__Görev 1__:
Alıntı metindeki "Bobo-Güiza haberi çıktıktan iki gün sonra Sinan Engin bu haberi yalanlıyor." cümlesini İngilizceye çevir.
__Görev 2__:
Alıntı metnin başındaki tribün tablosunda yer alan farklı ücret tutarlarını sırala.
__Görev 3__:
Alıntı metne göre Sinan Engin bir kanal adına hangi kulübün muhabirliğini yapıyor?

__Alıntı metin__:
════════════════════
TRİBÜN BLOK KISIM ÜCRET
Protokol 1.000 YTL

E B Deniz Tarafı 400 YTL

H B Dağ Tarafı 400 YTL

E C Deniz Tarafı 300 YTL

H C Dağ Tarafı 300 YTL

E D Deniz Tarafı 200 YTL

H D Dağ Tarafı 200 YTL

Ne güzel doğa ile içiçe stadyumlar. "Saldır dağ tarafı saldır saldır" diye bağırıldı mı acaba? Bu arada Bank Asya 1. Ligi için düşük fiyatlar değil. Adanaspor kadar olmasa da oldukça yüksek.

KUNT




Yalanın Getirdikleri

Geçtiğimiz günlerde Sinan Engin'in Bobo 3 Güiza eder açıklamasını konu alan haber yalanmış. Yalanlasa da bu haberin gerçek olabileceği bir yönetim kadrosu var Beşiktaş'ın. Hiçbirimiz dememiştir demedik zaten. Hem İbrahim Üzülmez'de Roberto Carlos'dan daha iyi değil miydi?Bobo-Güiza haberi çıktıktan iki gün sonra Sinan Engin bu haberi yalanlıyor. Fenerbahçe kendisine karşılık verince ben böyle birşey söylemedim diyor. Fanatik'te Fotomaç'ta isimsiz haberler yalanlanırken muhatap yok. Ama Sinan Engin'in haberinde var. Bu isim Beşiktaş'ın bir kanal adına muhabirliğini yapıyor. Yalan habere karşı kulübün yöneticileri ne yapmalı. O muhabiri işinden mi etmeli. Ya da o gazetenin editörleri, yayın yönetmenleri, kanalın sahipleri yalan habere karşı ne gibi önlemler almalı. Herkesin yanına kar kalıyor bu haberler. Daha da önemlisi Beşiktaş'a zarar veriyor. Beşiktaşlı yönerticiler izliyor, okuyucu izliyor, muhabirler uyduruyor.
════════════════════
__Veri kayıtları__:
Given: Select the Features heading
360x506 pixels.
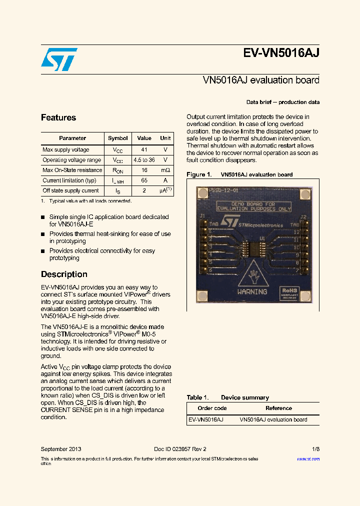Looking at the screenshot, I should click(x=58, y=118).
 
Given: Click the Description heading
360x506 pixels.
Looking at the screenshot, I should click(x=64, y=274).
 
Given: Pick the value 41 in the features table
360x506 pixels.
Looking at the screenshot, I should click(x=144, y=150).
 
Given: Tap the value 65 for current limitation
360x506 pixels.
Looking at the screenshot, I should click(x=144, y=180).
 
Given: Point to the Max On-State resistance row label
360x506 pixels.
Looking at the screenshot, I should click(x=72, y=170).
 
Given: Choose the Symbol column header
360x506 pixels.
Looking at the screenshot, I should click(x=118, y=138).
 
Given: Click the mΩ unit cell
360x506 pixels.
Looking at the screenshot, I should click(x=165, y=170).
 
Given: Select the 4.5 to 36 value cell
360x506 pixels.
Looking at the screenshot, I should click(x=144, y=160).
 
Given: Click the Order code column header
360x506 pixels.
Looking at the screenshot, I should click(x=212, y=408).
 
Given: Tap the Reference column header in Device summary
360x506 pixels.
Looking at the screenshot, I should click(x=278, y=408).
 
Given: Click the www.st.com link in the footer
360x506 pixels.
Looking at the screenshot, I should click(x=308, y=458).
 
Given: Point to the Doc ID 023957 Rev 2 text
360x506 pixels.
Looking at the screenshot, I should click(x=180, y=449).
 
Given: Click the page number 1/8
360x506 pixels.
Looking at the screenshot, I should click(x=316, y=449).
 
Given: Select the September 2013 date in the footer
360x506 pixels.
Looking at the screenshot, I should click(x=61, y=449).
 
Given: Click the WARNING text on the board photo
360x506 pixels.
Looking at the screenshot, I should click(x=252, y=291).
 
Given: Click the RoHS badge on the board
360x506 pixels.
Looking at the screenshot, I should click(x=290, y=290).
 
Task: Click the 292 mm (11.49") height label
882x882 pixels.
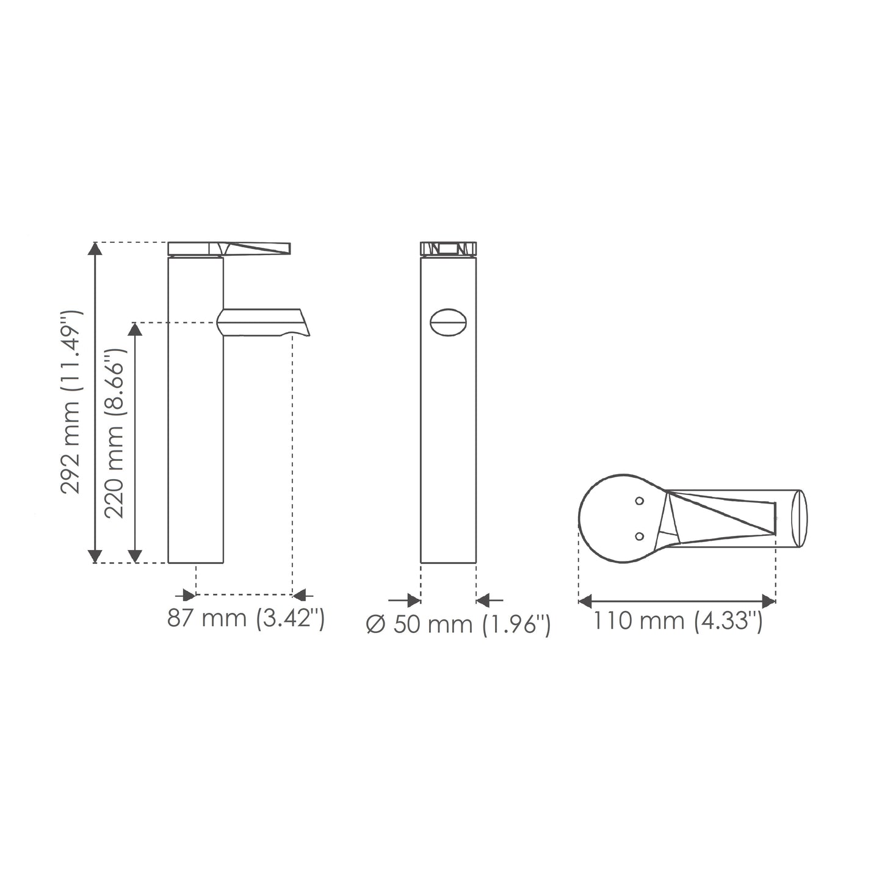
════════════════════
__Yanıt 1__:
Two days after the Bobo-Güiza story came out, Sinan Engin denies the story.

__Yanıt 2__:
1.000 YTL, 400 YTL, 300 YTL, 200 YTL

__Yanıt 3__:
Beşiktaş'ın.